What needs to be done:
Every entry below needs to be copied exactly.

Data for review:
⟨

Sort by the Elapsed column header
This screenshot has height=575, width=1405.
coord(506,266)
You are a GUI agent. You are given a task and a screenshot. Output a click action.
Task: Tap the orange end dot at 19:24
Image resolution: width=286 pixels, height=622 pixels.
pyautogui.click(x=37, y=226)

⟩

Answer to the exercise:
Sort by the Elapsed column header
This screenshot has height=575, width=1405.
coord(506,266)
You are a GUI agent. You are given a task and a screenshot. Output a click action.
Task: Tap the orange end dot at 19:24
Image resolution: width=286 pixels, height=622 pixels.
pyautogui.click(x=37, y=226)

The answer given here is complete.